I positively hum around him, fussing and fixing. I have become a strange thing. I have become a wife. I find myself steering the ship of conversations—bulkily, unnaturally—just so I can say his name aloud. I have become a wife, I have become a bore, I have been asked to forfeit my Independent Young Feminist card.
This quotation comes from Amy’s diary early in the novel, where Amy is trying to make sense of the internal conflict she feels between her identity as an independent woman and her role as a wife. Here, she describes in a tone of surprise how happy she is in her new hyper-feminine roles, even though she barely recognizes herself and knows she’s endorsing a toxically masculine ideal. So many aspects of her personality have had to change for her to “become a wife” that she feels Nick has made her into “a strange thing.” She uses a metaphor to describe how she awkwardly shifts conversational topics so she can name-drop Nick, saying finds herself “steering the ship” towards moments when she can mention him. She’s never felt like this about a man before, and so she feels that this level of devotion and obsession is contrary to her politics. Amy's reflection on forfeiting her "Independent Young Feminist card" underscores this tension: she’s caught between her feminist ideals about how partners should interact, and the joy she feels at acting like a stereotypical wife for Nick. Far from laughing at women who treat their spouses like princes, she finds herself becoming one, “fussing and fixing” everything for him.

→ GIVEN RECORDS:
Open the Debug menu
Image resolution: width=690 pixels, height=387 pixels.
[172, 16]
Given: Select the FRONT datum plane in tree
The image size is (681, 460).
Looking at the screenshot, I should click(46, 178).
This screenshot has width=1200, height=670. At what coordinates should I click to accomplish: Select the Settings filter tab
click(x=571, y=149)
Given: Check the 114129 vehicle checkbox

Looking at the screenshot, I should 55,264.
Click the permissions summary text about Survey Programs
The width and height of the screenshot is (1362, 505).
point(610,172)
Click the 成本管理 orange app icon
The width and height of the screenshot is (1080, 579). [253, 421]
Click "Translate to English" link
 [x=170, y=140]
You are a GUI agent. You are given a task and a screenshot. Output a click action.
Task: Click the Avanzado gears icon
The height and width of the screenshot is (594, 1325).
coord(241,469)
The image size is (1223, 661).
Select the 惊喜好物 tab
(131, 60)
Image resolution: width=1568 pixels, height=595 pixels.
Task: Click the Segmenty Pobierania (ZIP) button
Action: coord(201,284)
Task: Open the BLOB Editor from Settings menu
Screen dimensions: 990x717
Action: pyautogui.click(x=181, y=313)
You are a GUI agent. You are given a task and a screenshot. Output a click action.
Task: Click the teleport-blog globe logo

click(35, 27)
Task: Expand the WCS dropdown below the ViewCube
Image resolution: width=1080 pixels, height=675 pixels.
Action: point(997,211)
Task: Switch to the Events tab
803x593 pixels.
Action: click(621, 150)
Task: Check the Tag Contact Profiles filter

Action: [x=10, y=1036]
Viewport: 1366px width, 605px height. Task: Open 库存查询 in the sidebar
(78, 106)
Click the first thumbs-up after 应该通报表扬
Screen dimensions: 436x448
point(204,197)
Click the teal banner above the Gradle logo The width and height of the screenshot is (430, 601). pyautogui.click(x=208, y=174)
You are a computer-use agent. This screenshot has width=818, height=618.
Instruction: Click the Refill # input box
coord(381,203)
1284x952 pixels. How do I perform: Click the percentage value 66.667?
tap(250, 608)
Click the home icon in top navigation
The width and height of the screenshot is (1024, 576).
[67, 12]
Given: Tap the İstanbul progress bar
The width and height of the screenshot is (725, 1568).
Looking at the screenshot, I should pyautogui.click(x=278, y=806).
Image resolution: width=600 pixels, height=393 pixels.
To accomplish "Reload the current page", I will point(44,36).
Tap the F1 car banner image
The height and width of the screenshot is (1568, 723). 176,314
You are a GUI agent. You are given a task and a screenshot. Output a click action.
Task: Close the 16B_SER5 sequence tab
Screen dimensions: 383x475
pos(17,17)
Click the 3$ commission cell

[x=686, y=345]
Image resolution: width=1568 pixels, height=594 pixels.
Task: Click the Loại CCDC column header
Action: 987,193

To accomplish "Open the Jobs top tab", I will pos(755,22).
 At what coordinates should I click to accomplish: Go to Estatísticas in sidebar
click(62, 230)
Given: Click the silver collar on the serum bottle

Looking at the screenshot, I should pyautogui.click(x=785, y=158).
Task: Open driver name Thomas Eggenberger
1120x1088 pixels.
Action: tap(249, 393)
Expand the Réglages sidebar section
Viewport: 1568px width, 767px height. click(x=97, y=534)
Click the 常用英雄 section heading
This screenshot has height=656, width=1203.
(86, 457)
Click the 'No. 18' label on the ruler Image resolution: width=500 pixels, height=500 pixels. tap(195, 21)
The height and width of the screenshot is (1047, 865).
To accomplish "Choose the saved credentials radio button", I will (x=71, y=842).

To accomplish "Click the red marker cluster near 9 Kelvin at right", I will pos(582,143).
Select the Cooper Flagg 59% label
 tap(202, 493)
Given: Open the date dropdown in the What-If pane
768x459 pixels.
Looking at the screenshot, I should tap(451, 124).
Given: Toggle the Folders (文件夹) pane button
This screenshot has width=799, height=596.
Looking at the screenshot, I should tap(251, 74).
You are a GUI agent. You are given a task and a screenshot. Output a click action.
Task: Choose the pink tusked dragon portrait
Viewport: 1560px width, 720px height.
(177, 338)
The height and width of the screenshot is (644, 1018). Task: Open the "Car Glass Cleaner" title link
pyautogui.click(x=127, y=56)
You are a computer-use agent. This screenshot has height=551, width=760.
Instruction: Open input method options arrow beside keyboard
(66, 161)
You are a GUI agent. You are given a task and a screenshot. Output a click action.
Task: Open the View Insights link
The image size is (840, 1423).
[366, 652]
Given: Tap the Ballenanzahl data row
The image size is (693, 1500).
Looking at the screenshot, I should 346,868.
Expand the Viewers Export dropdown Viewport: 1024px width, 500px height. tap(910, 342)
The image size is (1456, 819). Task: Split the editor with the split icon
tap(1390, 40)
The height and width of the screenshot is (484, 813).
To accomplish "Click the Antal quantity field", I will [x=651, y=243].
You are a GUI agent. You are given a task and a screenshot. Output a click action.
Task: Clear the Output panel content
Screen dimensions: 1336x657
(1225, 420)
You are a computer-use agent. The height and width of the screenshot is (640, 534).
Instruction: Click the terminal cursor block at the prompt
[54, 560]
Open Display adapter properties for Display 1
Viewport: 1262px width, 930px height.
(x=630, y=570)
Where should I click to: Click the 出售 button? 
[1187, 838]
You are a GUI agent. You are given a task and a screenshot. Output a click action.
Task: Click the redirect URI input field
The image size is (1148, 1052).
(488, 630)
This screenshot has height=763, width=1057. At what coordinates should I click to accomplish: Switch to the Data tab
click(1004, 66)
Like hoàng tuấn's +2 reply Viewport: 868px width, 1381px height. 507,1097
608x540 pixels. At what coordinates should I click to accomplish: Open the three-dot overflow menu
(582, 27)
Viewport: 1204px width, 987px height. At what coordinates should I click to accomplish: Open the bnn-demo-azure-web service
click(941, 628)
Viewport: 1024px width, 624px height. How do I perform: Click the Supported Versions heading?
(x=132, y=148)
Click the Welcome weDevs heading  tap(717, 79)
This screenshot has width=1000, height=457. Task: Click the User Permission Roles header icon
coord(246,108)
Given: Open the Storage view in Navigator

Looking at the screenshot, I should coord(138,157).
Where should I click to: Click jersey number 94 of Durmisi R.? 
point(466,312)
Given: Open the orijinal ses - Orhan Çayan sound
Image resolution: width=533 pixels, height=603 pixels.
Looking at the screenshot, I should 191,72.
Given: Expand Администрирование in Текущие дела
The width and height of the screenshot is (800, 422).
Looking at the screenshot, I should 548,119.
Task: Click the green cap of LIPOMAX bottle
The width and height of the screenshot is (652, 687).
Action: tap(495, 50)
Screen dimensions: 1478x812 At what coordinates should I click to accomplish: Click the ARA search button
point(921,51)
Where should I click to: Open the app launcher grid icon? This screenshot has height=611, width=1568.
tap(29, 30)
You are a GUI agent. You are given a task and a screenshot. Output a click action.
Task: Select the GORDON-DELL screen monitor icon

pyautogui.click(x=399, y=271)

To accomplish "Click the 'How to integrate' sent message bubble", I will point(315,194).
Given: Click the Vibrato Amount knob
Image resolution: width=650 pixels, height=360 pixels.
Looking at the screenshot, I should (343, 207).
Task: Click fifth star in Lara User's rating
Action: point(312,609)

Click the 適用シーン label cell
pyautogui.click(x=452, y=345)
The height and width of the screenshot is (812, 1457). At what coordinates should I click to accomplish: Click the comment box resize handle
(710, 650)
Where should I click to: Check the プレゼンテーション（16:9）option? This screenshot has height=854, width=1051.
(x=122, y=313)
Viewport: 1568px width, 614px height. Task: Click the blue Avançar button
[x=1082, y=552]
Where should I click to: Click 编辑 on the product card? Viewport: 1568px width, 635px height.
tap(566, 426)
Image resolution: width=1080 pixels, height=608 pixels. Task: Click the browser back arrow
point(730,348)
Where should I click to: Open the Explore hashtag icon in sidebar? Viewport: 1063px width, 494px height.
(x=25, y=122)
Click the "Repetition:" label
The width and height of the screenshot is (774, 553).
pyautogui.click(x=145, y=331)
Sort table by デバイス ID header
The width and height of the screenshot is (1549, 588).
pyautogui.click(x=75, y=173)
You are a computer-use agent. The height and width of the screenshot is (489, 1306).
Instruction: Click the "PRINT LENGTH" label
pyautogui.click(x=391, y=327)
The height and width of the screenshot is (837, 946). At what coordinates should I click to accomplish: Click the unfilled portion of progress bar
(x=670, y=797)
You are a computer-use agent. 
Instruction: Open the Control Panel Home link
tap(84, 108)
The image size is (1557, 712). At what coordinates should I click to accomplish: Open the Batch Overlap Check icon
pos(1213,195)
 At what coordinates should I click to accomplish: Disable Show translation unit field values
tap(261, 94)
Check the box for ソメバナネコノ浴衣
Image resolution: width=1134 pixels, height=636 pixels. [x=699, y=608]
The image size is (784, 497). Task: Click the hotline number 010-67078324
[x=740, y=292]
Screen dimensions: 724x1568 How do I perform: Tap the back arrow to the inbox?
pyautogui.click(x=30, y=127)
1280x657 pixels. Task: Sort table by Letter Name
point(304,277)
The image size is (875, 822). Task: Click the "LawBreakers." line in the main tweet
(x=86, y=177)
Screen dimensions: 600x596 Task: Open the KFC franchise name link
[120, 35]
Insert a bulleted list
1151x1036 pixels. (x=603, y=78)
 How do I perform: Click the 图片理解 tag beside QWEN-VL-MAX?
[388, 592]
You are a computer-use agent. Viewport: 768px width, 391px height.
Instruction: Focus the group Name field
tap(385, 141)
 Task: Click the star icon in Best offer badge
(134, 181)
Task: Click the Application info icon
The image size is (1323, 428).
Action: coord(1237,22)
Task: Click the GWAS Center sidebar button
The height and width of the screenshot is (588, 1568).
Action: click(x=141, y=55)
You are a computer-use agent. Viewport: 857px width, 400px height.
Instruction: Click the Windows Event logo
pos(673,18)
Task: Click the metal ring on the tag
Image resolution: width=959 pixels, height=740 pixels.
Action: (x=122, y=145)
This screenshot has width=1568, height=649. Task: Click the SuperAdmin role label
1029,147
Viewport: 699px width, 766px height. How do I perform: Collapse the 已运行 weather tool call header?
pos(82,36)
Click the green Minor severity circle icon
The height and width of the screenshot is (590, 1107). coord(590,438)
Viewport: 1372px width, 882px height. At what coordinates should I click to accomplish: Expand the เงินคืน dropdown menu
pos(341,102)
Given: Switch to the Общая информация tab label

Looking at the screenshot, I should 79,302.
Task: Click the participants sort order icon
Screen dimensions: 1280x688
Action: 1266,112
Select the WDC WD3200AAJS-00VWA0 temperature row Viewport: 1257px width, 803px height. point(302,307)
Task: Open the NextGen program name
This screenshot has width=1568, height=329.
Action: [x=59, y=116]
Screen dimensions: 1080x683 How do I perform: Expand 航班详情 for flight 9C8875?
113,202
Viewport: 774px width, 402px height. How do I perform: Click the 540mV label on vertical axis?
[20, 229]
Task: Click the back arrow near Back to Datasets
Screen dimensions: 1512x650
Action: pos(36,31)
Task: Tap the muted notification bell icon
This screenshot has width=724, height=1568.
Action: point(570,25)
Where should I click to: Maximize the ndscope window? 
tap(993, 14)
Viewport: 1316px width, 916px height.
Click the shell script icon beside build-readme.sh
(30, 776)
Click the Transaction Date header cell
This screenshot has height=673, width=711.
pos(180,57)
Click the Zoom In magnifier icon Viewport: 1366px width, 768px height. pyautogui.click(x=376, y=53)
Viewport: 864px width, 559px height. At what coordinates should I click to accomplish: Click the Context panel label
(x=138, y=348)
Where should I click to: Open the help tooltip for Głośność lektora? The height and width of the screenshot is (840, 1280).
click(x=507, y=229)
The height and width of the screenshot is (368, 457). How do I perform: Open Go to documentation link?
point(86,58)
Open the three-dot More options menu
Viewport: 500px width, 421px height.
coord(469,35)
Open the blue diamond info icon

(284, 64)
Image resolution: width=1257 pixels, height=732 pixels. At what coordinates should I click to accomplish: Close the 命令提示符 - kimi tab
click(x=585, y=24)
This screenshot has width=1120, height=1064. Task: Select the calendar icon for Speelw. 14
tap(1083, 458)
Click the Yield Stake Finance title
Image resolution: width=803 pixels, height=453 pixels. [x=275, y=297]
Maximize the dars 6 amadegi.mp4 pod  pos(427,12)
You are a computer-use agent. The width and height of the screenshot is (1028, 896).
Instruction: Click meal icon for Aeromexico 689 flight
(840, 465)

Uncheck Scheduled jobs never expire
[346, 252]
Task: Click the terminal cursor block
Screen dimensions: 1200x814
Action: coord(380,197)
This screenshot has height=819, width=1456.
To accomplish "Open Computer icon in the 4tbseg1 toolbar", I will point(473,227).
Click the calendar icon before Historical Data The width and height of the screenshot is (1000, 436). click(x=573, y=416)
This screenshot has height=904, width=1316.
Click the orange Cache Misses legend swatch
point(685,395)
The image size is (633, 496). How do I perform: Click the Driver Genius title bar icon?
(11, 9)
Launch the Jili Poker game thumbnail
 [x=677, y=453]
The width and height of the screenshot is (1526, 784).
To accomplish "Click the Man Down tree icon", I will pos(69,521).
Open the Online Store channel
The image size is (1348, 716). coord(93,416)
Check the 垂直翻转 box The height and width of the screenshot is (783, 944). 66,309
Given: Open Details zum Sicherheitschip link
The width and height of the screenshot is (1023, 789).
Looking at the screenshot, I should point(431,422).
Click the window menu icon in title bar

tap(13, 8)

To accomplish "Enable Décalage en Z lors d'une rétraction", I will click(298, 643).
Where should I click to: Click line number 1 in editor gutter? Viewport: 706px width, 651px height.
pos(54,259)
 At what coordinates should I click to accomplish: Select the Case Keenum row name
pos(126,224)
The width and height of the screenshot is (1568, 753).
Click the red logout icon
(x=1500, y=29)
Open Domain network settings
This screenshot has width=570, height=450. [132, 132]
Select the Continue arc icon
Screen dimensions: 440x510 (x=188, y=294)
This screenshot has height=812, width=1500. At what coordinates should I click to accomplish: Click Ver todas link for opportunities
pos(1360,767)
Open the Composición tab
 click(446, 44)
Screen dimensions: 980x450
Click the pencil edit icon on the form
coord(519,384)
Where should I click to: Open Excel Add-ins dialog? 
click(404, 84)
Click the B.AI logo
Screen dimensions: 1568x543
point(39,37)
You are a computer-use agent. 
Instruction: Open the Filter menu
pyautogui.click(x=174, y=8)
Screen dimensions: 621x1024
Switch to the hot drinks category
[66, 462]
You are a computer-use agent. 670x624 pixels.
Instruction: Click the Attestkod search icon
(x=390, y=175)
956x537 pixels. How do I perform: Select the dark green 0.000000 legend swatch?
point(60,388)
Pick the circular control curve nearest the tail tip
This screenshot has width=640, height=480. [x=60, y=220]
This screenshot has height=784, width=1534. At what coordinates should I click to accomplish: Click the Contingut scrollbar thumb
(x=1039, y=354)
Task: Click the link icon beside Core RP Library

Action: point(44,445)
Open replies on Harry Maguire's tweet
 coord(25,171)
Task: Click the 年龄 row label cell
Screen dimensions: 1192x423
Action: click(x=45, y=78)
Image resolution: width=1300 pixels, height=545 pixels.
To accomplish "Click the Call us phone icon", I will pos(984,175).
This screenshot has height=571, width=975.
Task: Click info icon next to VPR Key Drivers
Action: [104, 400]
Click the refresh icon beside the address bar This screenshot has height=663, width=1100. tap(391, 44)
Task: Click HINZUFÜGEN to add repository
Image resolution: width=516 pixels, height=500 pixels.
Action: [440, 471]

→ PROBLEMS AND TASKS:
(a) Summarize the passage on Amy's diary in two sentences.
(b) Translate this sentence from the passage on Amy's diary into Spanish: "She’s never felt like this about a man before, and so she feels that this level of devotion and obsession is contrary to her politics."
(c) Write out the passage on Amy's diary again, everything from "I positively hum" down to "Young Feminist card.", and swap "bore" for "dullard".

→ SOLUTIONS TO THE PROBLEMS:
(a) Early in the novel, Amy's diary shows her trying to make sense of the conflict between her identity as an independent woman and her role as a wife, and she is surprised by how happy she is in that role even though she barely recognizes herself. Because she has never felt this way about a man, she sees her devotion as contrary to her politics, and she is caught between her feminist ideals and the joy of acting like a stereotypical wife for Nick.

(b) Nunca antes se había sentido así por un hombre, y por eso siente que este nivel de devoción y obsesión es contrario a sus convicciones políticas.

(c)
I positively hum around him, fussing and fixing. I have become a strange thing. I have become a wife. I find myself steering the ship of conversations—bulkily, unnaturally—just so I can say his name aloud. I have become a wife, I have become a dullard, I have been asked to forfeit my Independent Young Feminist card.